It’s been more than a year since Corpus Christi had a permanent city manager.
But that changes on Monday, which will be Peter Zanoni’s first day at work as the new city manager.
He apparently has done a lot of prep work for his first day of work.
He says he’s already had some interaction with the community.
This head start has helped him get a better idea of what Corpus Christi expects and needs.
“Execution is important,” he says. “I’m all about getting things done and so we need to deliver.”
As day one nears, Zanoni is more than ready to hit the ground running.
Coming into a new city with many new faces, he felt it was a good idea to hear what the community had to say.
“Getting input from the community, I’m hearing a lot from the community ever since I began the interview process,” he said. “And getting their expectations and the individual expectations and their individual needs will be helpful with me establishing the goals of the city.”

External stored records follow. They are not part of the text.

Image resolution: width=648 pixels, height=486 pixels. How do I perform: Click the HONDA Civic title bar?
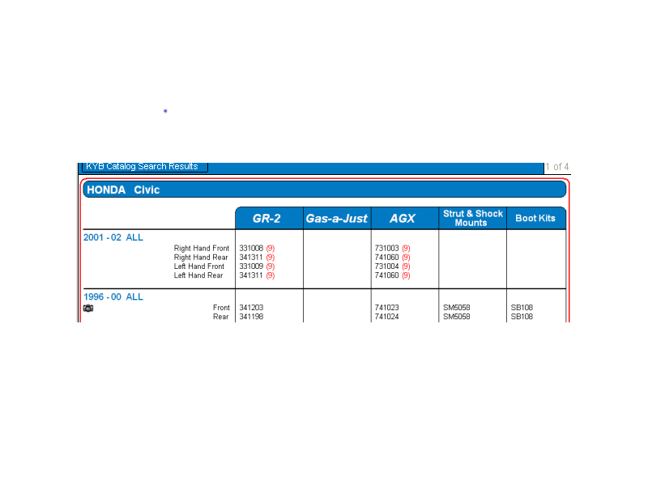pyautogui.click(x=324, y=190)
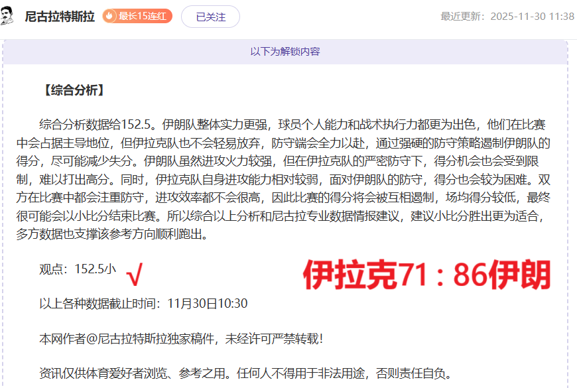Open 尼古拉特斯拉 author profile name
Screen dimensions: 577x388
click(59, 17)
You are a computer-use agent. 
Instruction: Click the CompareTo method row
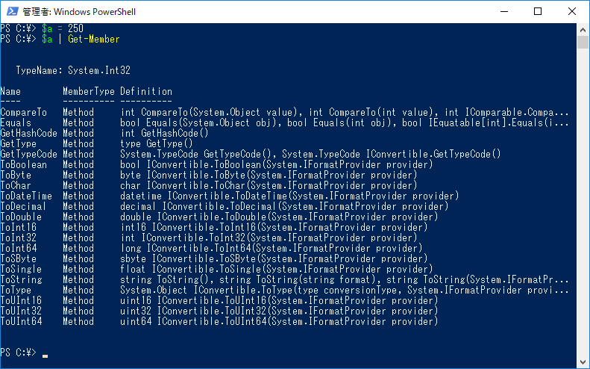[x=284, y=112]
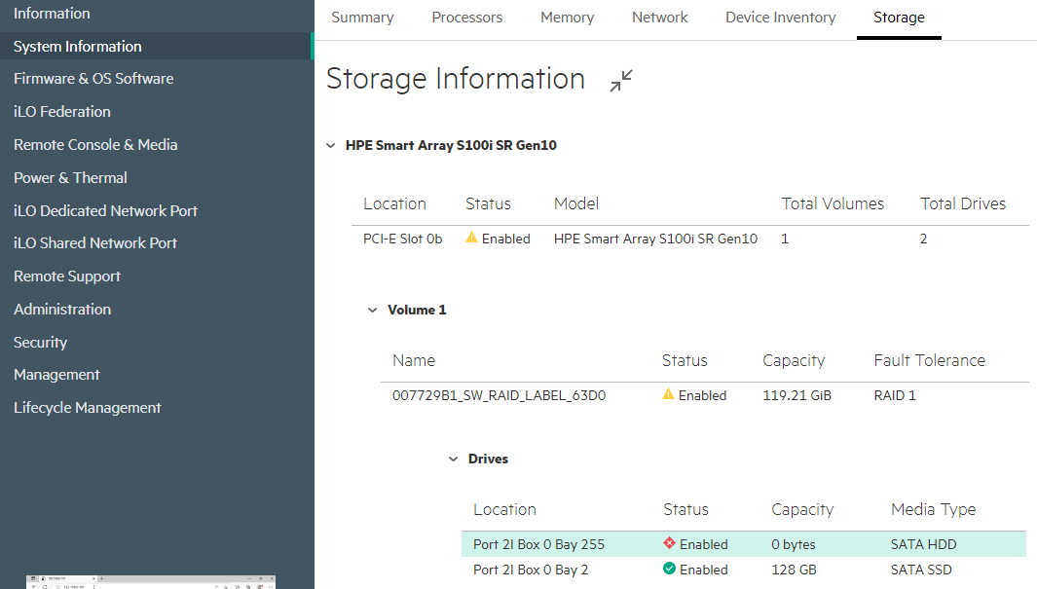Open the Summary tab
The height and width of the screenshot is (589, 1037).
(362, 18)
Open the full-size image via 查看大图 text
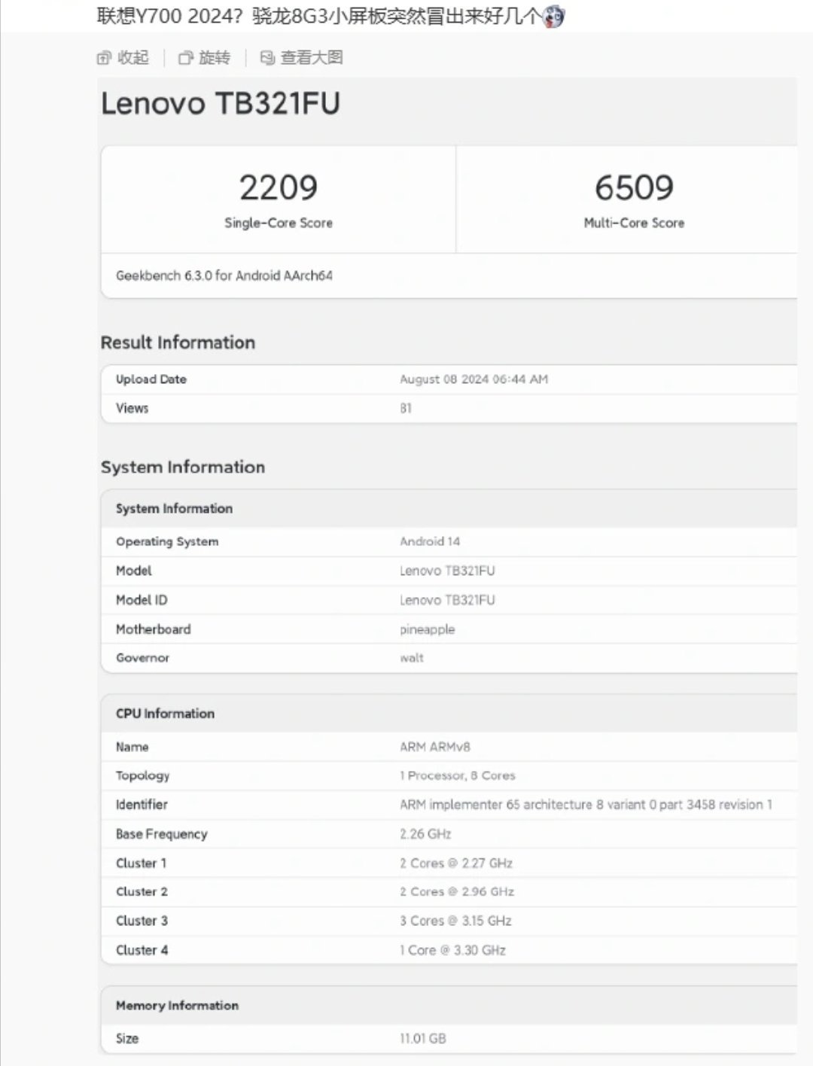 [x=312, y=58]
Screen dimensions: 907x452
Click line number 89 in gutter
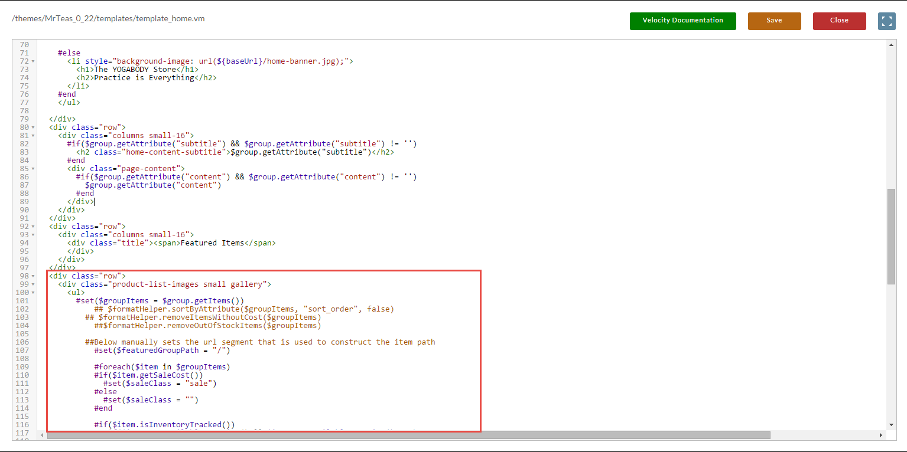pyautogui.click(x=24, y=202)
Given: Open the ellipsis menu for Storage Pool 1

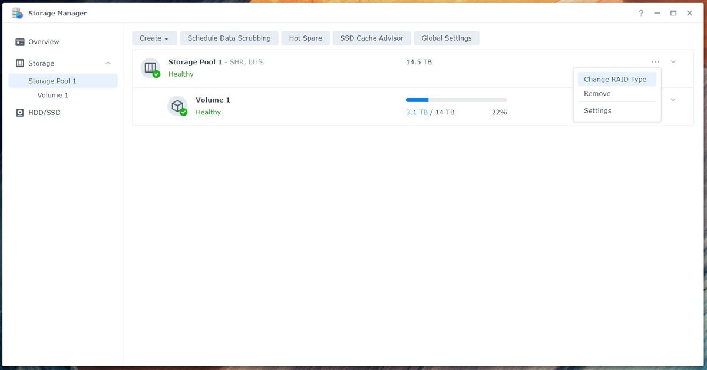Looking at the screenshot, I should click(655, 61).
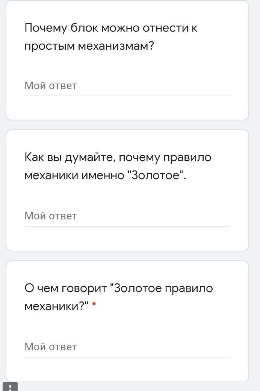Click the red required asterisk
The height and width of the screenshot is (391, 260).
[x=94, y=305]
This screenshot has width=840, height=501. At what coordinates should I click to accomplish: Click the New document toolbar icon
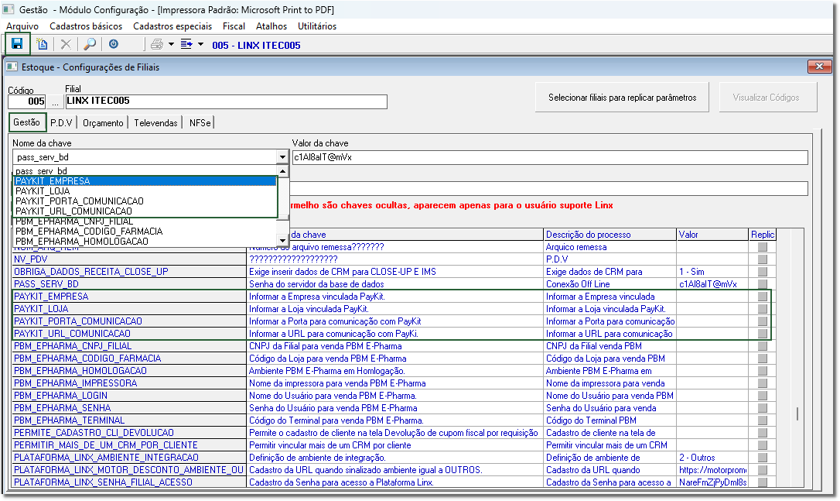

Some of those expectations have helped Zanoni set a list of priorities as the new city manager.
His aims include:
- Improving the city’s development services department.
- Improving Corpus Christi’s roads.
- Keeping a safe water supply.
- Getting non-profits to collaborate to help the homeless population.
And in just the short time he’s been in the city, he has become well aware of the condition our streets and roads are in.
“I mean the drive off I-37 just to City Hall alone poses several questions to me,” he said.
Answering those questions about streets will be a challenge, and Zanoni understands there will be many more challenges.
But he said, that’s half the reason why he even applied.
“There’s a lot to do in Corpus Christi and that’s one of the reasons I took the job, is there is a lot of challenges that the community is asking to be addressed,” he said. “If it was an easier type of job, I probably wouldn’t have had much interest.”
Monday morning, Zanoni will be meeting with the city’s top 50 department leaders to discuss shared goals, visions and expectations.
That meeting is set for 8:30 a.m.
Salaries for past city managers have averaged about $220,000.
The City Council offered Zanoni an annual base salary of $300,000.
He’ll also receive stipends for a car, a work phone and moving expenses.